Item 14 – Resolution on authorisation for issuance of new shares, warrants and/or convertibles

The board of directors proposes that the general meeting authorises the board to, on one or more occasions during the period until the next annual general meeting, resolve on the issuance of shares, warrants and/or convertibles (or combinations thereof, so-called units). The authorisation may be exercised with deviation from the shareholders' preferential rights and/or with provisions for payment in kind or set-off. The total number of shares that may be issued, or subscribed for or received upon exercise or conversion of other securities, pursuant to the authorisation shall not be limited in any way other than that it must fall within the limits of the articles of association (see item 13 above regarding the proposed amendment to the articles of association with respect to the number of shares).

Issuances of securities pursuant to this authorisation shall be made on market terms. The board shall be entitled to determine the other terms and conditions for issuances under this authorisation, as well as who shall be entitled to subscribe for the issued securities.
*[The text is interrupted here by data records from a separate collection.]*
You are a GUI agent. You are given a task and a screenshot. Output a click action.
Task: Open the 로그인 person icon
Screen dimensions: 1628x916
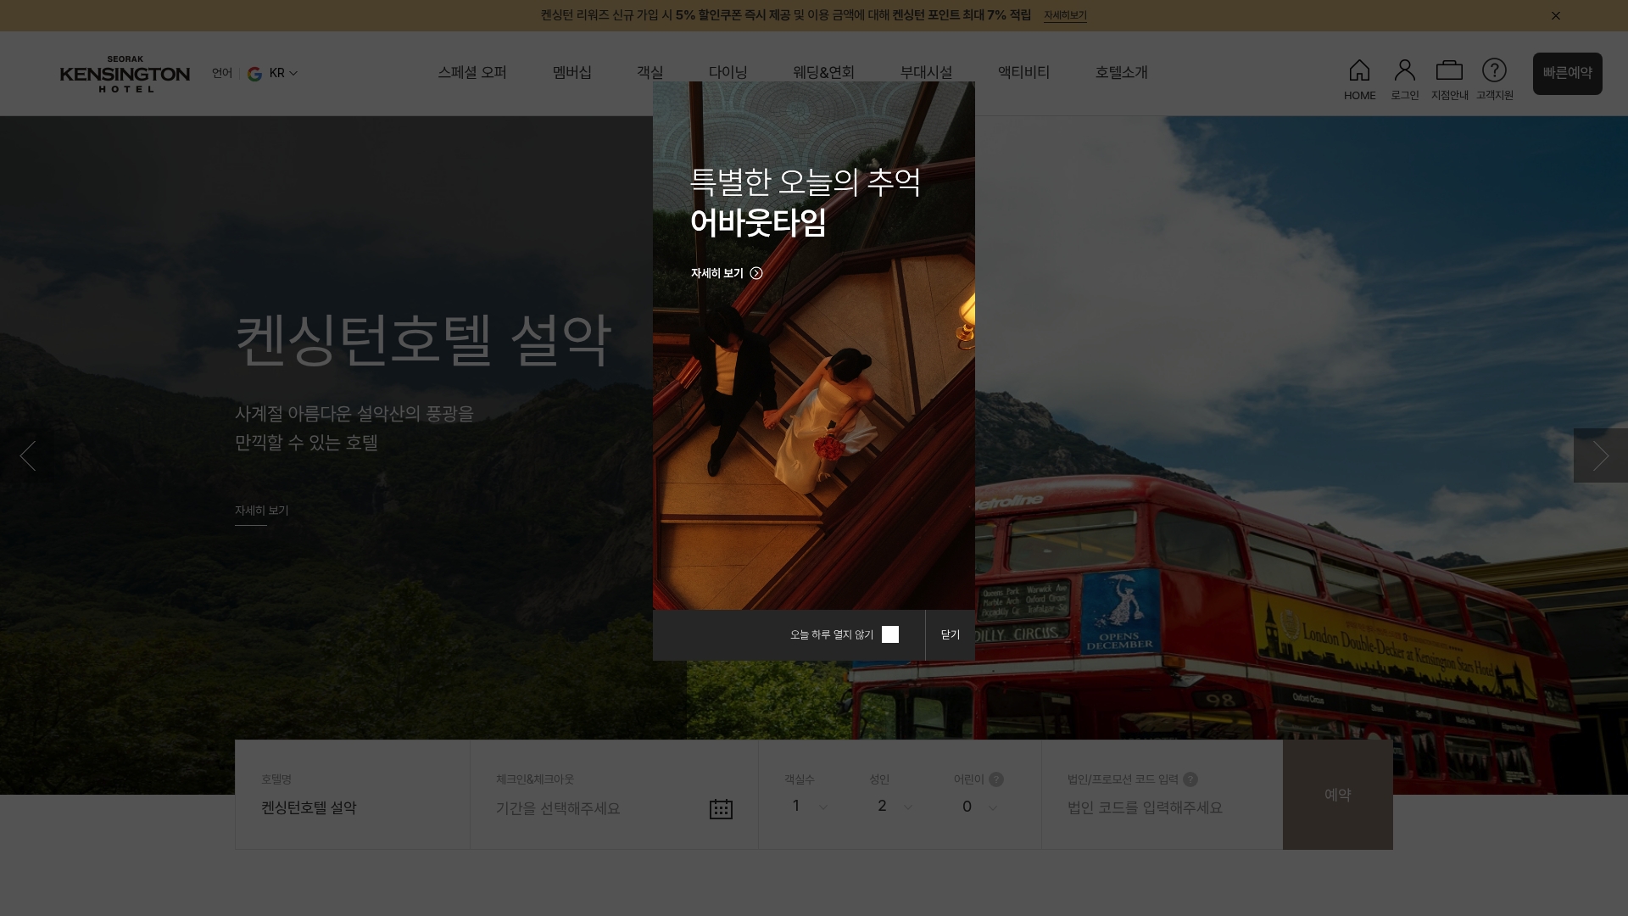[x=1404, y=70]
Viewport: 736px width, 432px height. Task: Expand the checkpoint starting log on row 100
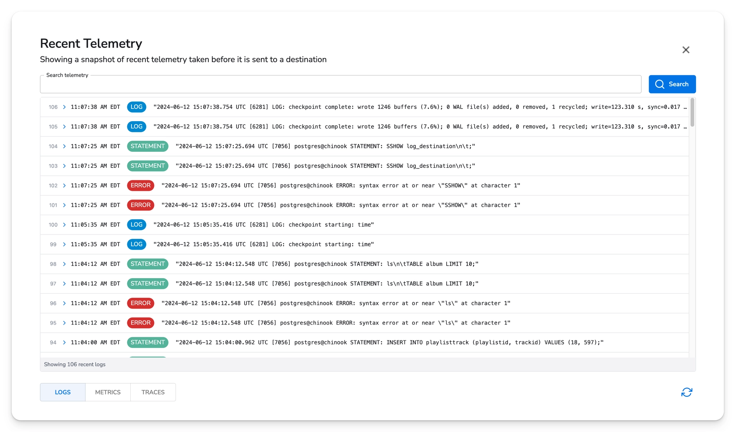tap(64, 225)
The reason why the board shall be able to resolve on issuances with deviation from the shareholders' preferential rights and/or with provisions for payment in kind or set-off is to enable the Company to raise capital, carry out strategically motivated collaborations or acquisitions, and to facilitate issuances for the purpose of strengthening the Company's financial position.

The Company's CEO, or any person appointed by the board of directors, shall be authorised to make such minor adjustments to this resolution as may be necessary in connection with the registration of the resolution with the Swedish Companies Registration Office and Euroclear Sweden AB.

Majority requirements

A valid resolution under items 13 (amendment of the articles of association) and 14 (authorisation) above requires that the resolution is supported by shareholders representing at least two-thirds of both the votes cast and the shares represented at the general meeting.

Handling of personal data

For information regarding the processing of your personal data, please refer to the following link:

https://www.euroclear.com/dam/ESw/Legal/Privacy-notice-bolagsstammor-engelska.pdf

Questions to the board of directors and the CEO

The board of directors and the CEO shall, if a shareholder so requests and the board of directors considers that it can be done without significant harm to the Company, provide information regarding circumstances that may affect the assessment of an item on the agenda or the Company’s financial position. Any such request shall be submitted in writing to the Company prior to the general meeting at the address Augustendalsvägen 20, Nacka Strand, or via e-mail to info@prostatypegenomics.com.

Documentation

The annual report and auditor's report, as well as other documents required under the Swedish Companies Act, will be available on the Company's website www.prostatypegenomics.com and at the Company's office at Augustendalsvägen 20, Nacka Strand. The documents will be sent free of charge to shareholders who so request and provide their postal address.